O manual do fracasso da economia brasileira

Se o crescimento econômico está em risco, como acreditar na bolsa?

O Brasil adota um modelo econômico que agoniza. País de industrialização tardia, criou estatais para resolver o problema. Políticas públicas tentam consertar a histórica desigualdade social: saúde universal, programas de renda mínima, educação gratuita, apoio à cultura, aposentadoria para a população de baixa renda, seguro-desemprego. Bancos públicos subsidiam juros para o setor produtivo.

A ideia do Estado provedor é forte no inconsciente coletivo. Mas o Estado não produz, apenas distribui o que coleta. Essa estrutura custa caro.

O governo vitorioso em 2022 acredita no modelo fracassado, esquecendo-se que as alternativas para cobrir os gastos públicos são cada vez mais limitadas. No último sábado, um importante portal de notícias destacava: “Governo Lula derrapa no arcabouço e depende de barganha no Orçamento”.

A equação da restrição orçamentária do governo, a seguir, indica as opções para o financiamento dos gastos públicos.

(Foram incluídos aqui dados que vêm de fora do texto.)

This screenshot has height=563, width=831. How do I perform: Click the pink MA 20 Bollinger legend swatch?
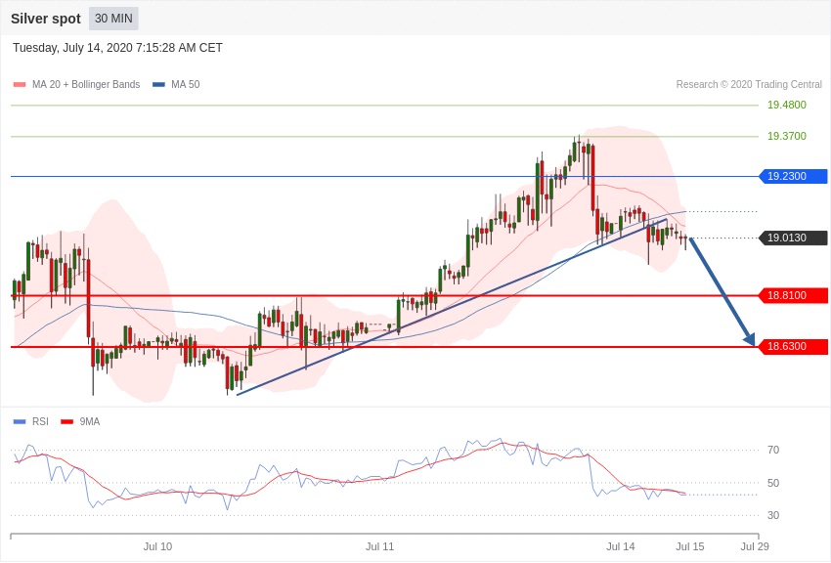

Embora pareça complicada, a equação é intuitiva.

g = t + b’ – (r – n)b + (π +n)m + m’, sendo:

g = gastos do governo;

t = arrecadação tributária;

b’ = emissão líquida de títulos públicos;

r = taxa de juros reais (juros nominais menos inflação);

n = taxa de crescimento real do PIB;

b = estoque de títulos públicos;

π = inflação;

m = estoque de moeda na economia;

e m’ = emissão de moeda

O financiamento dos gastos públicos (o “g”) pode ser feito de três formas: inflação (π), endividamento (b´) e tributos (t).

Entre os anos 60 e 90, o governo financiou a expansão primordialmente com inflação. Enquanto as despesas públicas eram corroídas com a perda do valor da moeda, as receitas com tributos sofriam menos, gerando um ganho inflacionário para o governo que contribuía para arcar com os gastos públicos. A espiral inflacionária corroía o poder de compra da população, especialmente a de baixa renda e desestruturava o sistema produtivo.

Debelar a inflação foi o principal tema da eleição de 1989. A sociedade mostrava estar cansada. O Plano Real foi eficaz em reduzi-la, mas criou um problema: como continuar financiando o incremento dos gastos públicos impostos pela Constituição de 1988?

A solução foi elevar os tributos (t). Essa estratégia começou com o governo FHC e continuou nos primeiros dois governos Lula. Mas a sociedade, mais uma vez, mostrou-se desconfortável. Em 2007, o Senado derrubou a CPMF, tributo calculado sobre as transações bancárias. Outra forma de financiamento atingia seu limite.

A busca por popularidade fez com que os gastos continuassem crescendo, só restando ao governo Dilma utilizar a última alternativa “fácil” para se financiar: elevar o endividamento. O aumento da dívida ocorria com a transferência de recursos do Tesouro para os bancos públicos a fim de financiar projetos subsidiados como o Minha Casa, Minha vida e o PSI (programa de sustentação de investimentos).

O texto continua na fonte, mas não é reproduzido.